#### Task objective
Beginning with the line that holds "The height and width of the screenshot is (1448, 652).", write out the remaining lines of the material exactly, the last line included.
-- Opening Marker --
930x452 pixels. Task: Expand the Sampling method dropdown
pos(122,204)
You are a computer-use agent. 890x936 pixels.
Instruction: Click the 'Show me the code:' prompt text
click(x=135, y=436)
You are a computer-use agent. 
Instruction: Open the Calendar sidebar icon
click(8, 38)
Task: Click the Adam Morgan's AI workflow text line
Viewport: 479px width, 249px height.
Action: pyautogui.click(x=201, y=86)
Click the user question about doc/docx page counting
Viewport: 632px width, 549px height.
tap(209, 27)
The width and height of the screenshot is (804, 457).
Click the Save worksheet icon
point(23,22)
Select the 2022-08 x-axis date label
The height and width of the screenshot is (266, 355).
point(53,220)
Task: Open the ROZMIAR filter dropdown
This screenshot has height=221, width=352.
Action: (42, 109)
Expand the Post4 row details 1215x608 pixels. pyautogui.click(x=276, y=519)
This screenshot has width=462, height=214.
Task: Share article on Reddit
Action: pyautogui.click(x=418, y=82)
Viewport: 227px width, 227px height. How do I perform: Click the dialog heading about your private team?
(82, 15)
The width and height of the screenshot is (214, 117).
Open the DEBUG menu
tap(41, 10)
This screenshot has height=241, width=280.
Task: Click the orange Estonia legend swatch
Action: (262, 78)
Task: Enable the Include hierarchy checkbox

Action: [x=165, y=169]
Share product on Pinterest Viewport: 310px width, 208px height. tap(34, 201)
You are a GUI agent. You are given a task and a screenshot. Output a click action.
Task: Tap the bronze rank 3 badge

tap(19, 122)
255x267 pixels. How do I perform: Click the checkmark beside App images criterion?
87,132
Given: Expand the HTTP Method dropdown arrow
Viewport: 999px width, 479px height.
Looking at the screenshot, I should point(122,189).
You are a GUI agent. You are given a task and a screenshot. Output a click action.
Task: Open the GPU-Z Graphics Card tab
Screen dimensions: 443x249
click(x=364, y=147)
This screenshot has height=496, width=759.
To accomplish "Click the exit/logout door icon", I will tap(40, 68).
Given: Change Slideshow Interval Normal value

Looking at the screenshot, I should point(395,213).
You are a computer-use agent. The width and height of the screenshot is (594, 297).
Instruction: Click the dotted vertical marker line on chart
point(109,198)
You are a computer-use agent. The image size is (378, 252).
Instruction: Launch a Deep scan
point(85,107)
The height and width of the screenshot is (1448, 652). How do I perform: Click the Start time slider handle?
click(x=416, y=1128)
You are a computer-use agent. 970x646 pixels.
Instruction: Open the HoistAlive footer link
-- Closing Marker --
#### Your solution
The height and width of the screenshot is (1448, 652). How do I perform: Click the Start time slider handle?
click(x=416, y=1128)
You are a computer-use agent. 970x646 pixels.
Instruction: Open the HoistAlive footer link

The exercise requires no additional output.